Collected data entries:

- Opening Delimiter -

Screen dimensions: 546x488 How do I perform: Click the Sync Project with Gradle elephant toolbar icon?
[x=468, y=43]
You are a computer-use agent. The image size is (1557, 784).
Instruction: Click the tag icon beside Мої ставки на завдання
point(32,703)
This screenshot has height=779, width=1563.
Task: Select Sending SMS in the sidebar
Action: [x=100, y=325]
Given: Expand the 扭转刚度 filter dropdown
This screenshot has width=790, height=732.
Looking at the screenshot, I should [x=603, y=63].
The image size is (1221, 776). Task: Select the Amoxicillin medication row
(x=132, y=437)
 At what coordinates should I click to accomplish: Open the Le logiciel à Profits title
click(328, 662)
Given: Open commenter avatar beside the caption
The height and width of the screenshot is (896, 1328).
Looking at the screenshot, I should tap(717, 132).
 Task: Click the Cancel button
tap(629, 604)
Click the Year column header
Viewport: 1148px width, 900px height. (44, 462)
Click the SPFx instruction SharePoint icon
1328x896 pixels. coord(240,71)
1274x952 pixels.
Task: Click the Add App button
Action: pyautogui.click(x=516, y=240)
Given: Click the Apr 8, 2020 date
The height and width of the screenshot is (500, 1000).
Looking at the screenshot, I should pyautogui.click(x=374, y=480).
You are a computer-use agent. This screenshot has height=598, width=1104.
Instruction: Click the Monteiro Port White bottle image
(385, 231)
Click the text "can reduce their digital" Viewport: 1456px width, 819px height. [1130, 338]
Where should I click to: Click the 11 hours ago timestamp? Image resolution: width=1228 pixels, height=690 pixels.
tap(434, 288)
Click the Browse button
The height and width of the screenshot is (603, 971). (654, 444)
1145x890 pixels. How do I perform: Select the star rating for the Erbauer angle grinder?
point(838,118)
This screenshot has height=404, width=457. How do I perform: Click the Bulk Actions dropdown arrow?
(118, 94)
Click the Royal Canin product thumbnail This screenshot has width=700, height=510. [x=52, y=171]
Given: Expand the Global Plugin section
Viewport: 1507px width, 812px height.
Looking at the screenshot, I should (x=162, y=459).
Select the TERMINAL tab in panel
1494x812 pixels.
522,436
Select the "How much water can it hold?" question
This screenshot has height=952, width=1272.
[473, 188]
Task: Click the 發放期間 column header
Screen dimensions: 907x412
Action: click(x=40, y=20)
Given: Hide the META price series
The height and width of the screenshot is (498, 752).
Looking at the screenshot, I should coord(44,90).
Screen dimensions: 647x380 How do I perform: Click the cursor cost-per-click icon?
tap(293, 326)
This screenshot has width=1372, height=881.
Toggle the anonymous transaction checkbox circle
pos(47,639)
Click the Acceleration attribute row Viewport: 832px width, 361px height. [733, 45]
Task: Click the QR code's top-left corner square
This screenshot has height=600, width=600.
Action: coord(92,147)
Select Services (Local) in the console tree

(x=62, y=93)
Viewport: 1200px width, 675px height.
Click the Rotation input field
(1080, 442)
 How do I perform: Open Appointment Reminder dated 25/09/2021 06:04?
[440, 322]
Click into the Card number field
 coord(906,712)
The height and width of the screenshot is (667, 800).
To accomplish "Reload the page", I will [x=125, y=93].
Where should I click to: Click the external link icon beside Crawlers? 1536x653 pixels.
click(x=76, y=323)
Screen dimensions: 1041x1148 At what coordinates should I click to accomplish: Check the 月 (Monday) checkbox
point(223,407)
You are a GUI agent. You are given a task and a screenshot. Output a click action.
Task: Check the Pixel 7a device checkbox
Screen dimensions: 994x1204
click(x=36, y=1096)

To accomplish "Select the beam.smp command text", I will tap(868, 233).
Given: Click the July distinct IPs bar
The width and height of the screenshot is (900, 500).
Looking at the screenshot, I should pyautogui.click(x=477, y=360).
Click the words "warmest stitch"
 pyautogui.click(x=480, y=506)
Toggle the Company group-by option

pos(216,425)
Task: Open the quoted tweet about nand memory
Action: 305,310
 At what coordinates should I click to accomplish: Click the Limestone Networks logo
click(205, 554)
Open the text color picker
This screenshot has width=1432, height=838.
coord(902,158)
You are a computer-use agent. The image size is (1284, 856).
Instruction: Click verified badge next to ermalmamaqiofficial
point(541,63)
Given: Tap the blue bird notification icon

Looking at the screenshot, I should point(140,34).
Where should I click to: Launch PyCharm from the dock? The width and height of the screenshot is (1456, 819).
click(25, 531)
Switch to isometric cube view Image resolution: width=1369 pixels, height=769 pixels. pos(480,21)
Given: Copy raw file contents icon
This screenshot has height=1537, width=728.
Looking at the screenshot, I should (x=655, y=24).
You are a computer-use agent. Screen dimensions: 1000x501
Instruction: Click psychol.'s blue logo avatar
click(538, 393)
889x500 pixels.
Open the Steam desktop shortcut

- Closing Delimiter -

Task goal:
When the word "computer" shows up in a line of the entries, pull that line out.

Solution below:
You are a computer-use agent. The image size is (1557, 784).
You are a computer-use agent. This screenshot has height=598, width=1104.
You are a computer-use agent. The image size is (1284, 856).
You are a computer-use agent. Screen dimensions: 1000x501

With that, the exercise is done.